Optimal Sizing of Stand-Alone Renewable Energy Systems for Electricity and Fresh Water Supply

Abstract

Remote areas throughout the world often face great difficulties with regards to a cost-effective production of electricity and drinking water. To date, it is mostly done by means of diesel generators which are however subject to volatile market prices, high operational cost, logistical supply problems and environmental concerns. Stand-alone microgrids powered by renewable energy sources have the potential to overcome these drawbacks. In this context, SolteQ Energy has developed the FreshWaterMill system (FWM) which can provide an isolated community with both electricity and fresh water. It involves a wind turbine with a hydraulic transmission system for water desalination via the process of reverse osmosis (RO) in addition to a generator which is placed in parallel to the RO plant. The generator is seconded by a PV system and a battery bank for electricity production.
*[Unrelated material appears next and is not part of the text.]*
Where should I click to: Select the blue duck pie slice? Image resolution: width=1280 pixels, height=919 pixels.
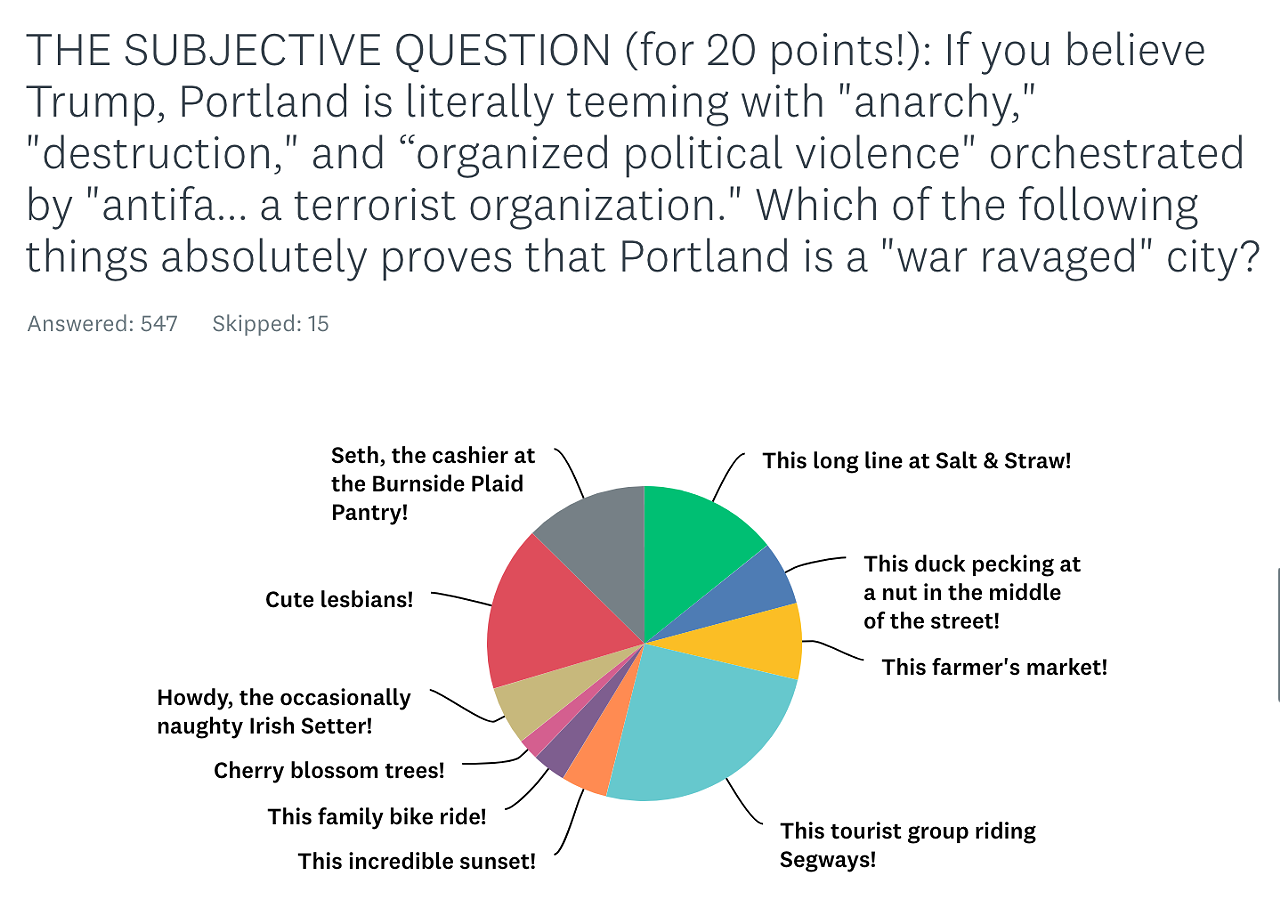coord(761,591)
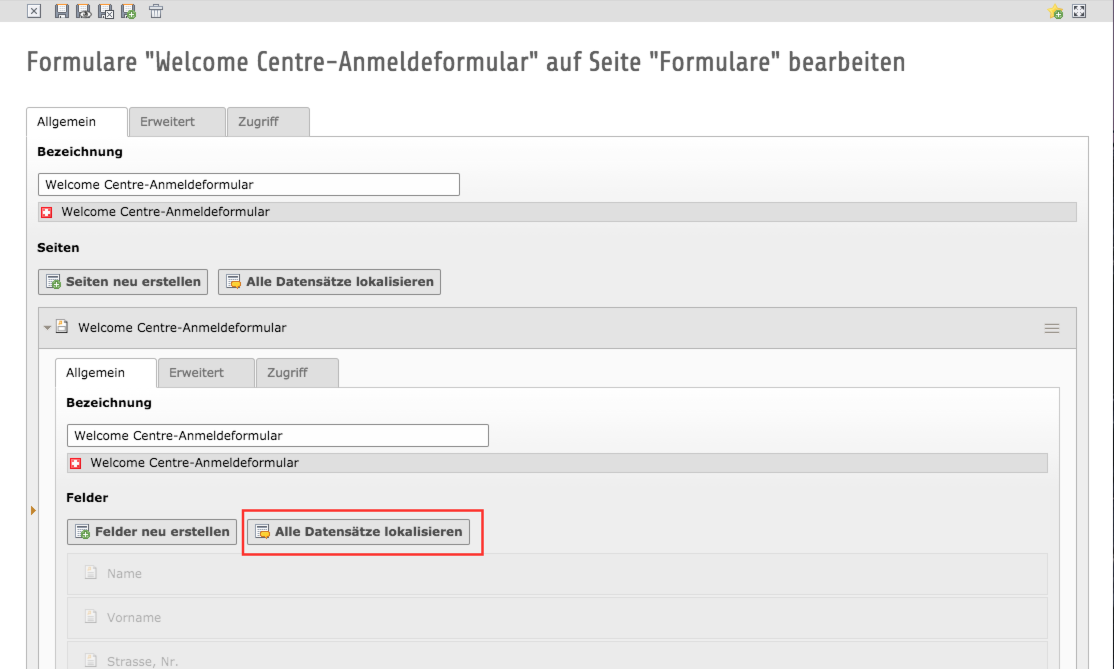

The main constraints for the implementation of renewable energy systems are the high initial cost, a problem especially faced by developing countries. However, in contrast to developed countries, their system reliability requirements for power system design are less strict which allows for more freedom in finding an optimal compromise between system cost and reliability. This trade-off approach has the potential to substantially lower the overall cost as stand-alone renewable energy systems tend to be oversized due to the fluctuating and unpredictable nature of solar and wind and the lack of controllable energy sources.
This thesis aims at optimally sizing the bespoke FWM system for specific locations by searching for a best compromise point between the conflicting objectives, cost and system reliability. For this purpose, a model of the FWM system and a suitable operation strategy has been developed and the triple-objective optimisation problem was defined which simultaneously minimises the net present cost (NPC) as well as the loss of power and water supply probability. The optimal sizing procedure is performed by means of the Pareto-based multi-objective genetic algorithm (GA) solver ‘gamultiobj’ part of the Matlab Optimisation Toolbox. The Pareto-based multi-objective method provides the system designers with numerous FWM system configurations along with the optimal size of each component allowing them to find one or more appropriate solutions from a set of alternatives based on specific requirements of the location. GA has been chosen because compared to classical optimisation techniques it is highly applicable to complex and multi-modal problems with a large search space and is able to tackle these with little computational effort. The simulations of the FWM system are run for an entire year and require the input of hourly solar radiation, wind speed, ambient temperature, electricity and fresh water demand of the location under study as well as technical and economic specifications for each component. The simulation and optimisation procedure has been applied to a real case study of a remote Colombian island in the Caribbean Sea with a yearly average wind speed of 7 m/s.